Our real-time conversations are on Slack. You can request a `Slack
invitation`_, then join our `community Slack team`_.
For more information about these options, see the `Getting Help`_ page.
.. _Slack invitation: https://openedx.org/slack
.. _community Slack team: http://openedx.slack.com/
.. _Getting Help: https://openedx.org/getting-help
Issue Tracker
*************
We use Github Issues for our issue tracker. You can search
`previously reported issues`_. If you need to report a bug, or want to discuss
a new feature before you implement it, please `create a new issue`_.

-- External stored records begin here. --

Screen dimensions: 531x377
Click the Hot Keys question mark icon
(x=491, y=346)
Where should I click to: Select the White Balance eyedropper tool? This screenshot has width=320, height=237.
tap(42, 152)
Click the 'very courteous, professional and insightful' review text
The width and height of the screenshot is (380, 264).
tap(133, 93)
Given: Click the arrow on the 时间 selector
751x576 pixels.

.. _previously reported issues: https://github.com/openedx/edx-platform/issues
.. _create a new issue: https://github.com/openedx/edx-platform/issues/new/choose
How to Contribute
*****************
Contributions are welcome! The first step is to submit a signed
`individual contributor agreement`_. See our `CONTRIBUTING`_ file for more
information – it also contains guidelines for how to maintain high code
quality, which will make your contribution more likely to be accepted.
New features are accepted. Discussing your new ideas with the maintainers
before you write code will also increase the chances that your work is accepted.
Code of Conduct
***************
Please read the `Community Code of Conduct`_ for interacting with this repository.
Reporting Security Issues
*************************
Please do not report security issues in public. Please email
security@openedx.org.
.. _individual contributor agreement: https://openedx.org/cla
.. _CONTRIBUTING: https://github.com/openedx/.github/blob/master/CONTRIBUTING.md
.. _Community Code of Conduct: https://openedx.org/code-of-conduct/
People
******
The current maintainers of this repository can be found on `Backstage`_.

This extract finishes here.